Items from a data source:
▼▼▼

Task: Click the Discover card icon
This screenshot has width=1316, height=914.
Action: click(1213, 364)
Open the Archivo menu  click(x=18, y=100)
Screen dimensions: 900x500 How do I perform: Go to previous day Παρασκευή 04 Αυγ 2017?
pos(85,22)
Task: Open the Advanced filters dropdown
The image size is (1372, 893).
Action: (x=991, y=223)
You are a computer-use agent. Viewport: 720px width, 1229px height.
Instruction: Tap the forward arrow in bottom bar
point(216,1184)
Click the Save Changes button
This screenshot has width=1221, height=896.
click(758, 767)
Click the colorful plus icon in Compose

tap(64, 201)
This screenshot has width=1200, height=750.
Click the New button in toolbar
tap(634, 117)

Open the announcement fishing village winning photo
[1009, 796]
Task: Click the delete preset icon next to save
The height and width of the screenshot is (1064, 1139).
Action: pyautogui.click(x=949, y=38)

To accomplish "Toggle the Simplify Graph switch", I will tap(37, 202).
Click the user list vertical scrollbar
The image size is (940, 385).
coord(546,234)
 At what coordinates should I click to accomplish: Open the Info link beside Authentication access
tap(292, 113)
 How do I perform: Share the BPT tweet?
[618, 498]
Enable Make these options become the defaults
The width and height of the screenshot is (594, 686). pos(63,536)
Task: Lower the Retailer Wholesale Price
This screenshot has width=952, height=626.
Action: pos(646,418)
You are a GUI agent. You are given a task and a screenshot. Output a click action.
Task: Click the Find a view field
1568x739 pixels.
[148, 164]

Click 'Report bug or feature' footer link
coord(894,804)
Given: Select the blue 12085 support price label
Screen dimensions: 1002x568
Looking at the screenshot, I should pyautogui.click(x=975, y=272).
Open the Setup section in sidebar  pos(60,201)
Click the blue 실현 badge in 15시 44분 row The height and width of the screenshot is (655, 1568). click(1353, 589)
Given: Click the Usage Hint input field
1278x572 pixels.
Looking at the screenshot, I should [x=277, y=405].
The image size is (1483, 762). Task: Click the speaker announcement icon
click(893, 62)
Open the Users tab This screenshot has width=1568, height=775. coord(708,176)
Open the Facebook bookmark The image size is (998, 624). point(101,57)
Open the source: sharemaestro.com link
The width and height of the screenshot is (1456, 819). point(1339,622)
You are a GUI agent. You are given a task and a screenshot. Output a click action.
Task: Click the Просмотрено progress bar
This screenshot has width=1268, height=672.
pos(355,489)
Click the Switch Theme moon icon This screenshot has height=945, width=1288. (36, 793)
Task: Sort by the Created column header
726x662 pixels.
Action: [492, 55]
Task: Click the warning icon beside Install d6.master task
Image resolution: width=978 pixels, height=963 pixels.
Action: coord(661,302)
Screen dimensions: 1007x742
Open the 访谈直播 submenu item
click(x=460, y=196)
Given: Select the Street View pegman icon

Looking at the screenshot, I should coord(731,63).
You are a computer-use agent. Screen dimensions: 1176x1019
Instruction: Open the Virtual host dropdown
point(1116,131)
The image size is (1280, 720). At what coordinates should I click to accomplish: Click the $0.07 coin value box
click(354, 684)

▲▲▲

● Goal of the exercise
All the data above should be restated in full, exactly.

● Problem solution
Task: Click the Discover card icon
This screenshot has width=1316, height=914.
Action: click(1213, 364)
Open the Archivo menu  click(x=18, y=100)
Screen dimensions: 900x500 How do I perform: Go to previous day Παρασκευή 04 Αυγ 2017?
pos(85,22)
Task: Open the Advanced filters dropdown
The image size is (1372, 893).
Action: (x=991, y=223)
You are a computer-use agent. Viewport: 720px width, 1229px height.
Instruction: Tap the forward arrow in bottom bar
point(216,1184)
Click the Save Changes button
This screenshot has width=1221, height=896.
click(758, 767)
Click the colorful plus icon in Compose

tap(64, 201)
This screenshot has width=1200, height=750.
Click the New button in toolbar
tap(634, 117)

Open the announcement fishing village winning photo
[1009, 796]
Task: Click the delete preset icon next to save
The height and width of the screenshot is (1064, 1139).
Action: pyautogui.click(x=949, y=38)

To accomplish "Toggle the Simplify Graph switch", I will tap(37, 202).
Click the user list vertical scrollbar
The image size is (940, 385).
coord(546,234)
 At what coordinates should I click to accomplish: Open the Info link beside Authentication access
tap(292, 113)
 How do I perform: Share the BPT tweet?
[618, 498]
Enable Make these options become the defaults
The width and height of the screenshot is (594, 686). pos(63,536)
Task: Lower the Retailer Wholesale Price
This screenshot has width=952, height=626.
Action: pos(646,418)
You are a GUI agent. You are given a task and a screenshot. Output a click action.
Task: Click the Find a view field
1568x739 pixels.
[148, 164]

Click 'Report bug or feature' footer link
coord(894,804)
Given: Select the blue 12085 support price label
Screen dimensions: 1002x568
Looking at the screenshot, I should pyautogui.click(x=975, y=272).
Open the Setup section in sidebar  pos(60,201)
Click the blue 실현 badge in 15시 44분 row The height and width of the screenshot is (655, 1568). click(1353, 589)
Given: Click the Usage Hint input field
1278x572 pixels.
Looking at the screenshot, I should [x=277, y=405].
The image size is (1483, 762). Task: Click the speaker announcement icon
click(893, 62)
Open the Users tab This screenshot has width=1568, height=775. coord(708,176)
Open the Facebook bookmark The image size is (998, 624). point(101,57)
Open the source: sharemaestro.com link
The width and height of the screenshot is (1456, 819). point(1339,622)
You are a GUI agent. You are given a task and a screenshot. Output a click action.
Task: Click the Просмотрено progress bar
This screenshot has width=1268, height=672.
pos(355,489)
Click the Switch Theme moon icon This screenshot has height=945, width=1288. (36, 793)
Task: Sort by the Created column header
726x662 pixels.
Action: [492, 55]
Task: Click the warning icon beside Install d6.master task
Image resolution: width=978 pixels, height=963 pixels.
Action: coord(661,302)
Screen dimensions: 1007x742
Open the 访谈直播 submenu item
click(x=460, y=196)
Given: Select the Street View pegman icon

Looking at the screenshot, I should coord(731,63).
You are a computer-use agent. Screen dimensions: 1176x1019
Instruction: Open the Virtual host dropdown
point(1116,131)
The image size is (1280, 720). At what coordinates should I click to accomplish: Click the $0.07 coin value box
click(354, 684)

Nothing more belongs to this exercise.